The man is a POLITICAL prisoner of the faux-liberal (but really fascist like all of them) Obama reign of terror.

MichaelSweden
MichaelSweden

@DanBruce "national security" such a common and handy term just to keep everything secret on a massive scale.  What it conceals is a bureaucracy gone rouge - a NSA, CIA and a Pentagon - in practice working without any supervision. What Max Weber warned for has come true. In a democracy you are supposed to be able to vote to get rid of people in public office that you don't like. But it is impossible to get rid of these unaccountable civil servants.

ReneDemonteverde
ReneDemonteverde

@anti-government @ReneDemonteverde You convinced me with the common sensical of your view. He is not guilty of any military value. Our enemies will just sift through all that and throw out anything that could not benefit them militarily and techonologically. Right. How kind of them.

DanBruce
DanBruce

@MichaelSweden @DanBruce And yoiu approve of PFCs going rogue? We elect a president to be commander in chief, and we elect a Congress to do oversight of our national security structure. No one elected Bradley Manning except himself. THat is an affront to the asic idea of democracy. Can't you see that?

SomeoneHasToSayIt
SomeoneHasToSayIt

@DanBruce @MichaelSweden It seems to me that you two are both identifying a serious threat to democracy and demanding accountabilty for it.  If we are to have a functioning democracy, we certainly don't want low-level government employees making policy decisions.  

However, DanBruce, do you not see the kind of secret government we have slid into as also being a threat to democracy, and in fact, a much greater threat than is posed by Manning? Without the informed consent of the governed, our government is acting as a despot, and violating the very meaning of representative government.  In the event that a government is lying to its citizens about what the policy is, do you think employees should connive in this violation of representative ideals, following orders no matter what?  I for one would hope that should our government turn against us, that many gov't employees would prove to care more about America and Americans than about the current government.  In the absence of such fundamental dysfunctions in government, Manning is a traitor.  In their presence, he is a hero.  

DanBruce
DanBruce

@MichaelSweden @DanBruce If you cannot see the difference in the way things operated in WWII Germany and our own representative form of government, I don't think there is anything I can say that will reach you. AS for accountability, I hope that Manning gets 139 years of it. 

MichaelSweden
MichaelSweden

@DanBruce @MichaelSweden When a government or the civil servants clearly step out of the line in relation to generally accepted values some people tend to use civil disobedience. Just any rule cannot be obeyed that is what the Nurembourg-trial showed because all of the nazis where saying what you now are saying: I just followed the orders. Just follow the rules.

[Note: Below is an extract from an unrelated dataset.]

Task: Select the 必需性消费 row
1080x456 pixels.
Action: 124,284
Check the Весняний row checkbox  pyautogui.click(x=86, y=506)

The government and the military-insdustrial-intelligence-complex, they were the ones that stopped following the rules LONG BEFORE Bradley Manning did.

And you did not respond to what I said about accountability.

DanBruce
DanBruce

@MichaelSweden @DanBruce When one person decides to make decisions for everyone else, there is no democracy. What Manning did destroys the very fabric of a democracy of representative government. Manning essentially nullified my vote as far as my citizenship right to choose those who make governmental decisions for me.

MichaelSweden
MichaelSweden

@DanBruce @MichaelSweden Well, if documents are secret to such a vast extent how are you going to tell what the government is doing and the civil servants? You are electing people and you have no idea of what they are doing. Therefore you can not make them accountable, without accountability democracy become a meaningless game.

DanBruce
DanBruce

@MichaelSweden @DanBruce Manning broke the law. It's as simple as that. He does not have the right to decide national security issues for me. I elect people to do that. It's called representative government (or in shorthand, democracy). Manning acted like a despot, making decisions for all of us on his own, assuming that he knows best. That selfish attitude deserves no respect. I'll be glad to see him spend many years in jail with time to think about how foolishly and dangerously he acted.